*** Excerpt provided Section Begins ***

Friday, March 29, 2013

How Support My Lady To Stop Smoking

Individuals are more likely to quit smoking with partner support.

Nicotine is highly addictive, and the decision to quit smoking is a difficult one to make. An article in the "Journal of Consulting and Clinical Psychology" by Sheldon Cohen and Edward Lichtenstein reports that studies conducted by psychologists between 1977 and 1988 find that people whose partners supported their attempts to quit smoking were more likely to quit smoking and live a smoke-free life. If your partner has decided to quit smoking, there are a number of things you can do to support him.


1. Explain to your partner that you understand how difficult it is to quit smoking, and remind him that you are there for him every step of the way. Your partner might think he can quit smoking on his own, but ask him how you can help, the Quebec Lung Association advises. You can help by refusing to buy your partner cigarettes, not lighting a cigarette around him and by designating your home a "smoke-free" zone.

2. Help your partner avoid typical triggers that might induce nicotine cravings. According to the National Cancer Institute, these triggers can include being around other smokers, waking up in the morning, stress, driving a car, drinking coffee or tea, eating a meal, drinking alcohol or boredom.

3. Invent ways to help your partner resist the urge to smoke, especially during trigger times. To prevent smoking in the morning, plan a new wake-up routine that might involve exercise, reading or eating breakfast before showering --- or vice versa. Encourage your partner to practice deep breathing whenever she craves a cigarette and to drink one glass of water, advises the National Cancer Institute. Stress can be avoided by practicing relaxation techniques and by setting a aside a time each day for rest and relaxation.

*** Excerpt provided Section Ends ***
*** Extracted data Section Begins ***

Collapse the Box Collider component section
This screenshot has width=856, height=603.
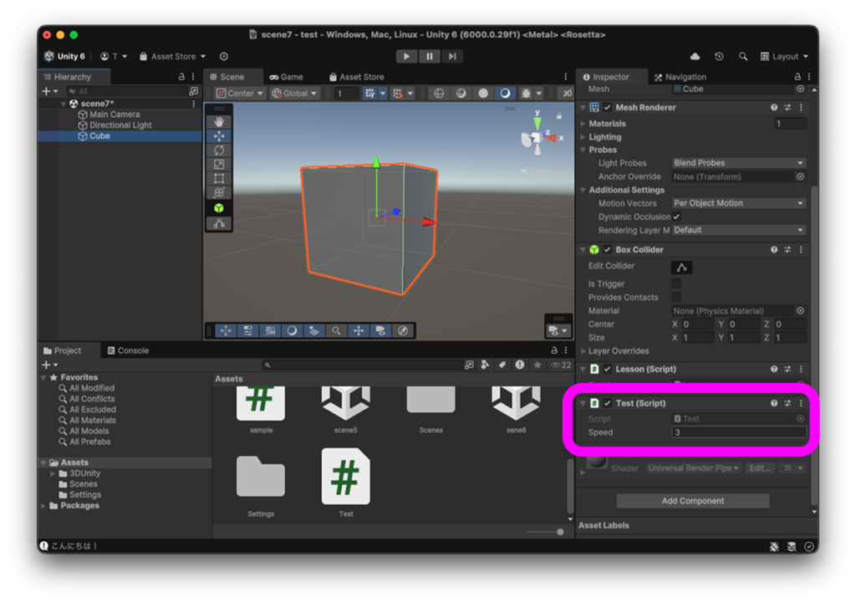pyautogui.click(x=583, y=249)
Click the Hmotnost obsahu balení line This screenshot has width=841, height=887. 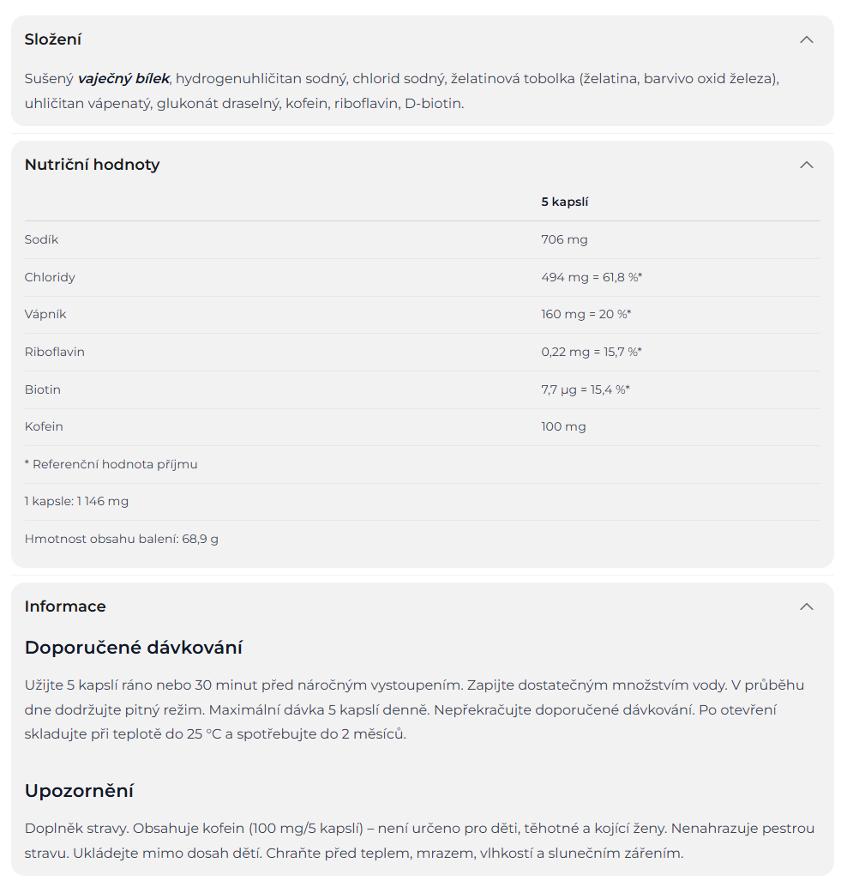121,539
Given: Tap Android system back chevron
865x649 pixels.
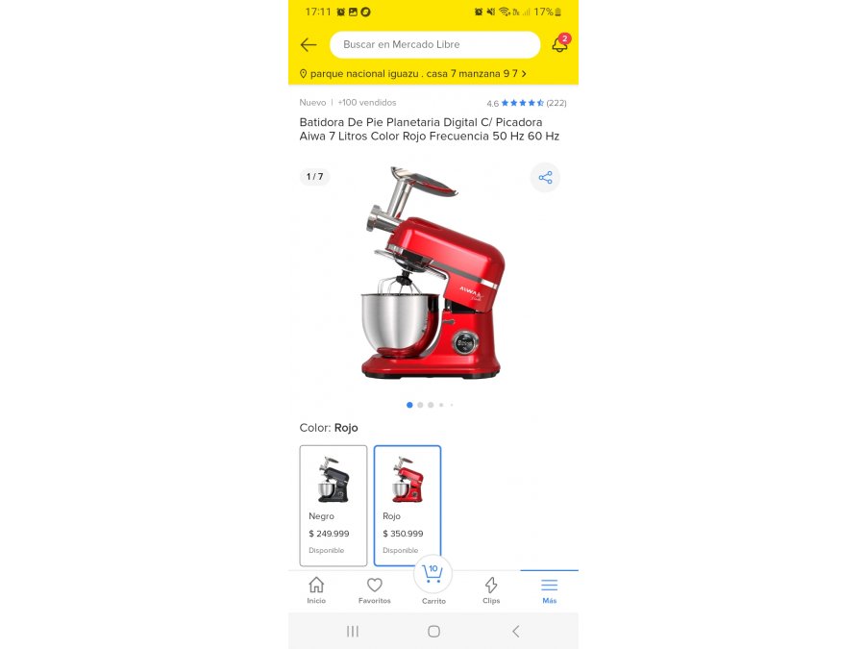Looking at the screenshot, I should coord(516,632).
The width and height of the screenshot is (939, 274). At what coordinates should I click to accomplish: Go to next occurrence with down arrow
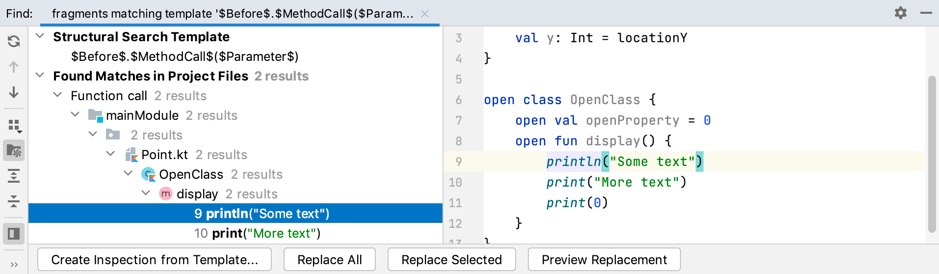14,92
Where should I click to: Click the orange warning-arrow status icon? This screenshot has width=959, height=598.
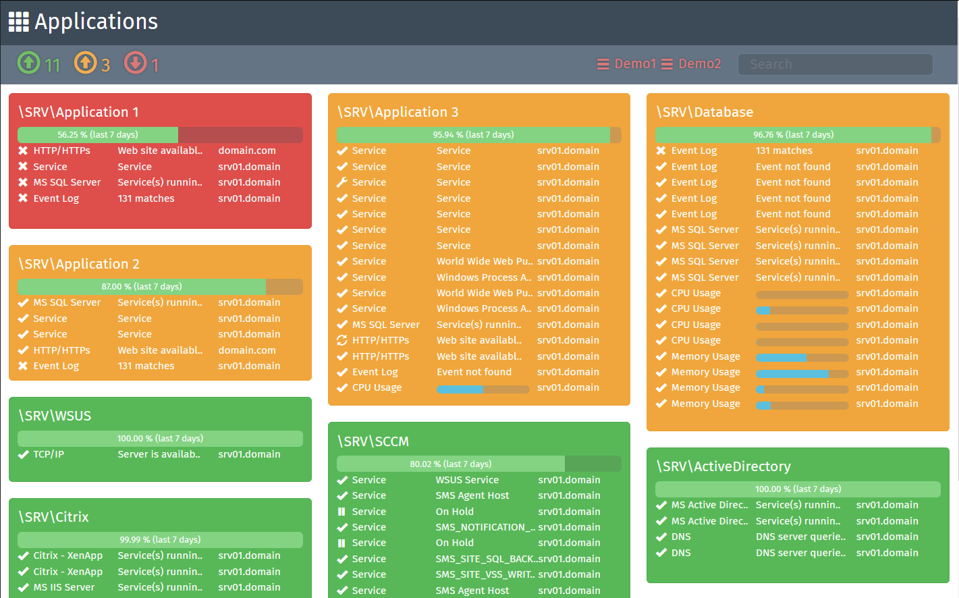pos(85,63)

*** Extracted data Section Ends ***

What you should do:
Continue the article above on helping a partner quit smoking, picking up after its last sentence.

Answer section:
4. Buy nicotine replacement products for your partner. According to the National Cancer Institute, they work to help relieve the cravings and withdrawal symptoms people feel when they quit smoking. Choose between the nicotine patch, nicotine gum, nicotine lozenge, nicotine nasal spray or a nicotine inhaler. It is not as harmful for a person to get nicotine from a nicotine replacement product than it is by smoking cigarettes.

5. Accompany your partner to any group meetings he might join to help him quit smoking. He might choose to participate in individual counseling or join a local support group.

6. Celebrate and reward your partner's accomplishments. According to The Quebec Lung Association, it is better to give your partner an immediate reward for small triumphs rather than promising something bigger when she quits for good. For example, take her out for dinner, or buy her something she really wants when she is able to get through a smoke free-day.